Produces /tmp/scene.glb (point cloud) and /tmp/colmap_out/{cameras,images,points3D}.bin. The COLMAP model round-trips through pycolmap / read_write_model.py.

C API

#include "da_capi.h"

da_ctx* ctx = da_capi_load("model.gguf", /*n_threads*/ 4);

/* glTF-2.0 binary point cloud. Returns 0 ok, -1 error. */
int rc1 = da_capi_export_glb(ctx, "photo.png", "/tmp/scene.glb");

/* COLMAP model. binary != 0 => .bin (default), 0 => .txt. Returns 0 ok, -1 error. */
int rc2 = da_capi_export_colmap(ctx, "photo.png", "/tmp/colmap_out", /*binary*/ 1);

if (rc1 != 0 || rc2 != 0) fprintf(stderr, "%s\n", da_capi_last_error(ctx));
da_capi_free(ctx);

da_capi_abi_version() returns 2 (the export wrappers were added in this version).

File formats

glTF-2.0 binary (.glb)

12-byte header + JSON chunk (padded with 0x20) + BIN chunk (padded with 0x00), every bufferView 4-byte aligned. Accessors: POSITION as VEC3 float, COLOR_0 as normalized unsigned-byte VEC4 (alpha 255). The point cloud is aligned to the first camera in glTF coordinates and centered on the per-axis median of the points. Optional camera frustums are emitted as a LINES primitive.

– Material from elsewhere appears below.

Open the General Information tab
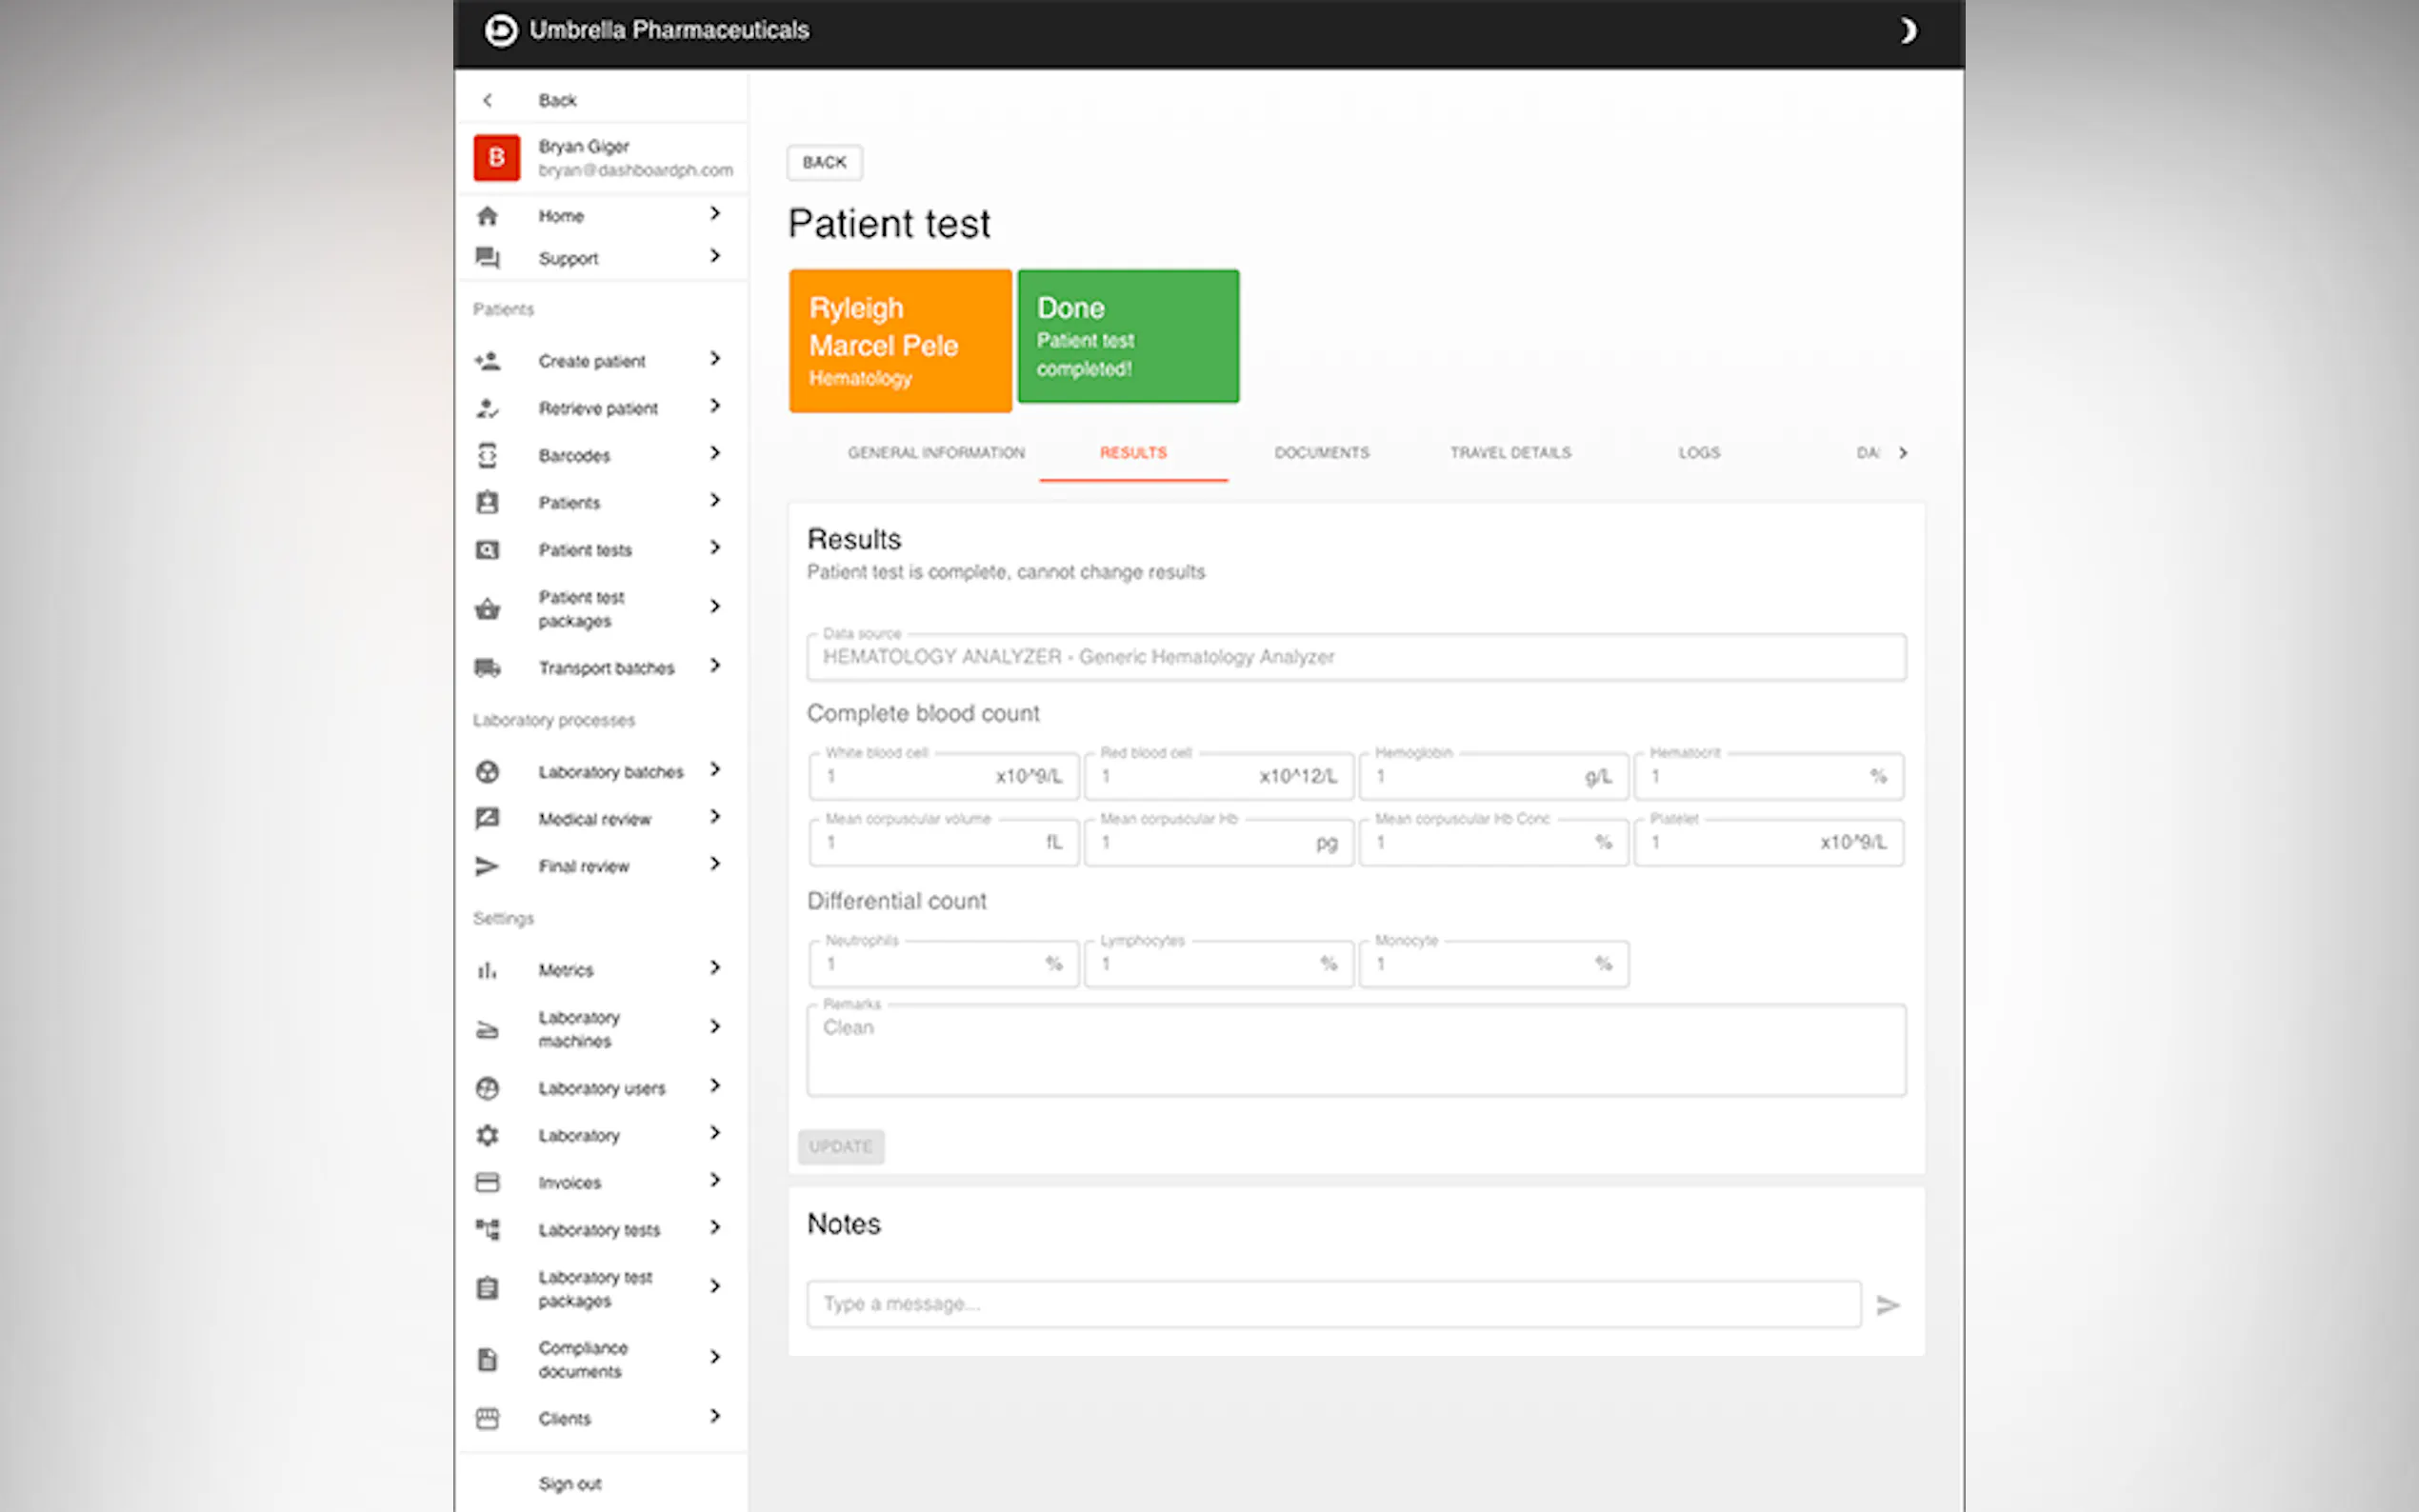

COLMAP (little-endian .bin)

  • cameras.bin: uint64 num; per camera int32 id, int32 model_id(=1 PINHOLE), uint64 width, uint64 height, then 4×float64 params [fx,fy,cx,cy]. Intrinsics are rescaled to the original image size (fx,cx *= orig_w/W, fy,cy *= orig_h/H); width/height are the original size.
  • images.bin: uint64 num; per image int32 id, 4×float64 qvec(qw,qx,qy,qz), 3×float64 tvec, int32 camera_id, NUL-terminated name, uint64 num_pts2D, then per 2D point float64 x, float64 y, int64 point3D_id. qvec = rotmat2qvec(R = ext[:3,:3]), tvec = ext[:3,3].
  • points3D.bin: uint64 num; per point uint64 id, 3×float64 xyz, 3×uint8 rgb, float64 error(=0), uint64 track_len, then per track elem int32 image_id, int32 point2D_idx. Point3D ids are 1..num_points in back-projection order.

The .txt variants follow read_write_model.py's write_*_text layout.

Parity

The exporter geometry + byte encoding are verified against a faithful numpy re-implementation of the reference math (the reference modules are not imported at test time):

  • scripts/parity_glb.py — builds expected aligned points/colors, runs the glb_parity_dump harness, parses the .glb POSITION+COLOR_0 accessors, asserts sorted point/color sets match (max|d| < 1e-4, colors exact).
  • scripts/parity_colmap.py — replicates colmap.py's field math (intrinsic rescale, rotmat2qvec), runs the colmap_parity_dump harness, reads the .bin with read_write_model.py, asserts cameras / image qvec+tvec / points3D xyz+rgb match. Cross-checks with pycolmap if importable.

Both currently report PASS. The model itself is independently parity-verified (engine e2e corr = 1.0); these gates cover only exporter geometry + encoding.